The bill amends Sections 28-40-1 and 28-41-5 of the General Laws concerning Temporary Disability Insurance, primarily focusing on employee contributions and benefit rates. It raises the taxable wage base for employee contributions from $38,000 to $100,000, ensuring contributions are calculated based on a higher wage threshold. Additionally, a new method for determining the taxable wage base will be established annually, linked to the maximum weekly benefit amount. The employee contribution rate will be based on the fund cost rate, which is calculated from disbursements and taxable wages over specified periods. The bill also revises the weekly benefit rate for temporary disability, introducing a tiered structure that starts at 4.62% and increases to 5.38% and 5.77% for benefit years beginning in 2026 and 2027, respectively. A dependent's allowance is also introduced for eligible individuals, with these changes set to take effect on January 1, 2025.

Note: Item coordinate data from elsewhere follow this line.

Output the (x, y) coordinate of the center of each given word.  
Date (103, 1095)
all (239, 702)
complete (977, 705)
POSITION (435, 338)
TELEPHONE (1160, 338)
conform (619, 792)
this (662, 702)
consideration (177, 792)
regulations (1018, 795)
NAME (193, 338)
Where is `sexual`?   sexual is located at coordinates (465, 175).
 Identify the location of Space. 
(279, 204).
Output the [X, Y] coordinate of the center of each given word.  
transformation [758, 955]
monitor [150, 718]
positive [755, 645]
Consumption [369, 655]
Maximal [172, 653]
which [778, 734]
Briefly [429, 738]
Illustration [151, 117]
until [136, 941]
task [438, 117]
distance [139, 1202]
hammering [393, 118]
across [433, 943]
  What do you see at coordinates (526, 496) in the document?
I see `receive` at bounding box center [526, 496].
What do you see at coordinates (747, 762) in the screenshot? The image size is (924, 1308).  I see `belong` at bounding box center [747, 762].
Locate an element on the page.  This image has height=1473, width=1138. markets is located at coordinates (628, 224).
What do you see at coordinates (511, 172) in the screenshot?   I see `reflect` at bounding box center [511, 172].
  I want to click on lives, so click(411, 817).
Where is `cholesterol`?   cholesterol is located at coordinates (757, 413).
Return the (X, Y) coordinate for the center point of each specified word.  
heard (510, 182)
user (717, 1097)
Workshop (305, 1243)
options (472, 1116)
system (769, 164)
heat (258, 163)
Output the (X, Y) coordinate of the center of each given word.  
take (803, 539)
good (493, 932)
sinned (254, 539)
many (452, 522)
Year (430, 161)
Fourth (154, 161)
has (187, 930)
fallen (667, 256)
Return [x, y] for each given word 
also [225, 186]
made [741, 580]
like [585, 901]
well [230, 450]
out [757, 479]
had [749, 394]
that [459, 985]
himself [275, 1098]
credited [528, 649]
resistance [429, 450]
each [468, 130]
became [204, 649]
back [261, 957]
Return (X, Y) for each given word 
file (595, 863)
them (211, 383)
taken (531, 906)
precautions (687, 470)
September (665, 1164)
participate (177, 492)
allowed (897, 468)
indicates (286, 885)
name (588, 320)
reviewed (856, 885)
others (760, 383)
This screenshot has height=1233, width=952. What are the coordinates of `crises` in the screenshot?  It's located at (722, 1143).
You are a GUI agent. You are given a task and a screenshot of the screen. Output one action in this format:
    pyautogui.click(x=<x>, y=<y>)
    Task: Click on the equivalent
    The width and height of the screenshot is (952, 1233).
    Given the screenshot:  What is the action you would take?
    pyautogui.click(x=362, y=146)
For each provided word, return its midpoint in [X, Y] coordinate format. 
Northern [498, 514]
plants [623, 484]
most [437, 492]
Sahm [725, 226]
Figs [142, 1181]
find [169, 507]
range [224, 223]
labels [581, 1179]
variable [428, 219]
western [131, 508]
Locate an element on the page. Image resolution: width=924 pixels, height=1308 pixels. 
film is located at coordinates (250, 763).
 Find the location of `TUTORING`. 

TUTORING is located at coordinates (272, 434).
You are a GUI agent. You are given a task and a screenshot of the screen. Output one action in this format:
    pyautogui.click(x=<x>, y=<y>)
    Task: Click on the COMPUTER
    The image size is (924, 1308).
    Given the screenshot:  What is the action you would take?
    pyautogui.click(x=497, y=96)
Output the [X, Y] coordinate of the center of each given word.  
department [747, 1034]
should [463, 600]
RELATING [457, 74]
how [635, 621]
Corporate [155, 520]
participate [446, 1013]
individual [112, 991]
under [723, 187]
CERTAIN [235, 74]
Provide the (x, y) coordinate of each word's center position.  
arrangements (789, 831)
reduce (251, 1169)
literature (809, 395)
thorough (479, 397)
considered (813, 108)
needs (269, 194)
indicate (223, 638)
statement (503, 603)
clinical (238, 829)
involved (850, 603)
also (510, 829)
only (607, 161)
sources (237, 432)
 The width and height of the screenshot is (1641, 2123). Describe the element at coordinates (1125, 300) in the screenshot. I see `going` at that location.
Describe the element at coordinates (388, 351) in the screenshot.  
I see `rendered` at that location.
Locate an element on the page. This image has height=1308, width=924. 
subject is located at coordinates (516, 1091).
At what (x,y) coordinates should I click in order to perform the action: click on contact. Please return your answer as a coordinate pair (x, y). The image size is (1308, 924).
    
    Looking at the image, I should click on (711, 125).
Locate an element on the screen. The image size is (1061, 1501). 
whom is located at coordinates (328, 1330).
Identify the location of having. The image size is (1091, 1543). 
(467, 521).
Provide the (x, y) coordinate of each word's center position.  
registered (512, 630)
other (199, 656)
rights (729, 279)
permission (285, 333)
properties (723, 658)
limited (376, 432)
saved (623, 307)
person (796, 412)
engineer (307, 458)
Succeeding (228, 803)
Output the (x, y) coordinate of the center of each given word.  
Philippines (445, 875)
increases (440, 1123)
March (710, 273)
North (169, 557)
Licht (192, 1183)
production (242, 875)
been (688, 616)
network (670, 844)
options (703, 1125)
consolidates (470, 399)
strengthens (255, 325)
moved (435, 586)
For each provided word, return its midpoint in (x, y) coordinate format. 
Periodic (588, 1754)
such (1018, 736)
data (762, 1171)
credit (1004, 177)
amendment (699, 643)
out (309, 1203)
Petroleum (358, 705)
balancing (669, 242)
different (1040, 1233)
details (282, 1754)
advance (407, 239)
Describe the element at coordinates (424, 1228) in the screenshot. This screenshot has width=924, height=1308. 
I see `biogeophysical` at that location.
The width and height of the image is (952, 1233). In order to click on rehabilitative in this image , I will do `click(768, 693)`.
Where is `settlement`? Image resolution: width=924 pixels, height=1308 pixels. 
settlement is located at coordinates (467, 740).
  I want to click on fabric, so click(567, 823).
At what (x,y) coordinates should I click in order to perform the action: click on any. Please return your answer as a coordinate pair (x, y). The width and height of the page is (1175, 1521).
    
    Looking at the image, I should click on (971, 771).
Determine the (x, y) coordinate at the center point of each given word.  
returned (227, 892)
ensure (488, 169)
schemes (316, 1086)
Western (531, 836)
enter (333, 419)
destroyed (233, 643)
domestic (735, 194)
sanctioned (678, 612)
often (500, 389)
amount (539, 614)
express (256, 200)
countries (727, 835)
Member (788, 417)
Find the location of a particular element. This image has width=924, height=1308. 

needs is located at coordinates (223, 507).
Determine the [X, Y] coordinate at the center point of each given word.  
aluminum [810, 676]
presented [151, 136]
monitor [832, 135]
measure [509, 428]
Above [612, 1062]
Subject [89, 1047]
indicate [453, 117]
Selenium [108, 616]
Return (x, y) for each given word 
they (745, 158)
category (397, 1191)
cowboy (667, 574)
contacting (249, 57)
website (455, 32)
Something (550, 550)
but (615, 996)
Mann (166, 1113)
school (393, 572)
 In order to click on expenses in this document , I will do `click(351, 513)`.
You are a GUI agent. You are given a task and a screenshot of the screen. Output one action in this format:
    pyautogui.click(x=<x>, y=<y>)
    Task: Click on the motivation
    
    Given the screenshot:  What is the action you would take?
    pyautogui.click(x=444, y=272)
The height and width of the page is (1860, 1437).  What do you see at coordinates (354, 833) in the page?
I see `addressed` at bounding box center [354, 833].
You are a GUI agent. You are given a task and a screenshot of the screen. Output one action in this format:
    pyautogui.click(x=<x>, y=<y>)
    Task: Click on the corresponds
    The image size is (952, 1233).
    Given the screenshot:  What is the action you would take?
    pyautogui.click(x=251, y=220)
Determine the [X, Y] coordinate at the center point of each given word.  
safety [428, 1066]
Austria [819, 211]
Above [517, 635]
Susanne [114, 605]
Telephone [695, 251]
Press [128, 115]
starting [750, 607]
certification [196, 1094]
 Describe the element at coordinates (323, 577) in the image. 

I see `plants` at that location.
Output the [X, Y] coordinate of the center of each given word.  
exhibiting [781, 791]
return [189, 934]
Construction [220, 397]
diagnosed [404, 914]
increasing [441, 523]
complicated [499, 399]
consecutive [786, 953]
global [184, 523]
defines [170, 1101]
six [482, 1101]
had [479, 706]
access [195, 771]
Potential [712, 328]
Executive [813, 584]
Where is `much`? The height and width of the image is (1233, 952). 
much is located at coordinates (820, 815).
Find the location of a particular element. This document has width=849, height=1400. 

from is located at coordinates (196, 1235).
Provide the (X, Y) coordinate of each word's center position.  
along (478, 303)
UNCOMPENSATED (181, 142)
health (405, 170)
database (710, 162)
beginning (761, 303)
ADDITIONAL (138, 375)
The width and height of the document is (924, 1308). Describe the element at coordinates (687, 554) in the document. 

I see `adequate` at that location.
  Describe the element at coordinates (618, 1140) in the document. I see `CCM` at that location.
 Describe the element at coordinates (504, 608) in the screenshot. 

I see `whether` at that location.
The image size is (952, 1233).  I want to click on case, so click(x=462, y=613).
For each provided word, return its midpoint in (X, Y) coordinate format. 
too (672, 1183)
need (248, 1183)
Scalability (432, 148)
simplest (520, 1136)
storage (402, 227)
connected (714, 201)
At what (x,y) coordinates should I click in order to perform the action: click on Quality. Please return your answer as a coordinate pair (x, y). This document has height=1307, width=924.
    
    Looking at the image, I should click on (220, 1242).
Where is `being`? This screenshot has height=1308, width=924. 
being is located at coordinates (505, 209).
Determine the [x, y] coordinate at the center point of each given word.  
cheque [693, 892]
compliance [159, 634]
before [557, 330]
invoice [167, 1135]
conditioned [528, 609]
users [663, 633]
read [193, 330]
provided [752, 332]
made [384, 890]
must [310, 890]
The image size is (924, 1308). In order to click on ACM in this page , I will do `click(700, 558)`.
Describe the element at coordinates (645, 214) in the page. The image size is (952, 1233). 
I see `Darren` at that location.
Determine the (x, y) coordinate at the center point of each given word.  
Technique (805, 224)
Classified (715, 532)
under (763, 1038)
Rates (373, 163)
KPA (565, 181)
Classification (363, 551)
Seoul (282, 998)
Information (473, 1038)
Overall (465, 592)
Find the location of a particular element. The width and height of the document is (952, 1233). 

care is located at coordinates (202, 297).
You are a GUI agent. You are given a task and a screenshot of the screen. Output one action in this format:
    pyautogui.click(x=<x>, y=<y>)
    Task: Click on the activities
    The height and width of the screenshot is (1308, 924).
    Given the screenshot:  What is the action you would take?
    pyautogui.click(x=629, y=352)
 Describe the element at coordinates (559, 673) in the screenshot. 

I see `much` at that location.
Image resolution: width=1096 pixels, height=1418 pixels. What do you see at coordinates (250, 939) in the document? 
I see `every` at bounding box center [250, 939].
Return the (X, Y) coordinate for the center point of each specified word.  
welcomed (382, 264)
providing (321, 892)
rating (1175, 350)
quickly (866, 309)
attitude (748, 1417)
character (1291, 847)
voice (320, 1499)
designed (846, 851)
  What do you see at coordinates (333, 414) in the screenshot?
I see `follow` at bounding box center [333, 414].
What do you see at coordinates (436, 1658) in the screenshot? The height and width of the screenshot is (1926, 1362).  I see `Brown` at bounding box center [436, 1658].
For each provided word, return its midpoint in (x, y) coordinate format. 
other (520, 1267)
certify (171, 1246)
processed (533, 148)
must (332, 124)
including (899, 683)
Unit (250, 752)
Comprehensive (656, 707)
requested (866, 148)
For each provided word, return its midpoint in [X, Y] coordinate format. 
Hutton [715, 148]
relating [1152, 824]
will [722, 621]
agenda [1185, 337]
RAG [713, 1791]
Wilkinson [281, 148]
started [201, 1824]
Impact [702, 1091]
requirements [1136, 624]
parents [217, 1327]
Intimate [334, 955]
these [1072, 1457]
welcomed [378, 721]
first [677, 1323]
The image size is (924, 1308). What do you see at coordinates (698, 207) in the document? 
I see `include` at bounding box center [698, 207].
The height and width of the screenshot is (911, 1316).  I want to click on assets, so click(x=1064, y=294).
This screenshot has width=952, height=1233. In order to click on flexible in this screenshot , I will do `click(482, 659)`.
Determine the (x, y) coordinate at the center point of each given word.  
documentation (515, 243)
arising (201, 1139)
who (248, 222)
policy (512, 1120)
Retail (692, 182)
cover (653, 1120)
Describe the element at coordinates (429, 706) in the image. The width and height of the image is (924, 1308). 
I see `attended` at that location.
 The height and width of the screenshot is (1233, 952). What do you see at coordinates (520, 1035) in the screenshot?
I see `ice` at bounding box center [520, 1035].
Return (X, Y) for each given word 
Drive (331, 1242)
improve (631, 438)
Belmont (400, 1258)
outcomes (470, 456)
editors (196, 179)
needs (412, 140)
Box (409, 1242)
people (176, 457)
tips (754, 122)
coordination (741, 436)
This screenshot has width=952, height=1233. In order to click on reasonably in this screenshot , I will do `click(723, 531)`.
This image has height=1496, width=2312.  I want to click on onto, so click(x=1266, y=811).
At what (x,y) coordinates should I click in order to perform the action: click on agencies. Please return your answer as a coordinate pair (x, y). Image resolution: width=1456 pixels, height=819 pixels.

Additionally, the bill proposes amendments to the Temporary Caregiver Insurance Program, increasing the taxable wage base and modifying the duration of caregiver benefits. The maximum duration of caregiver benefits will rise from eight weeks in 2026 to twelve weeks by 2028. Employees are required to provide a minimum of thirty days' written notice to their employer before taking family leave, with exceptions for unforeseen circumstances. The bill clarifies that employees cannot claim both temporary caregiver and temporary disability benefits for the same purpose and ensures that those on caregiver leave can return to their previous or an equivalent position, while also mandating the maintenance of health benefits during the leave. These provisions are set to take effect on January 1, 2026, and aim to align with existing federal and state family leave laws.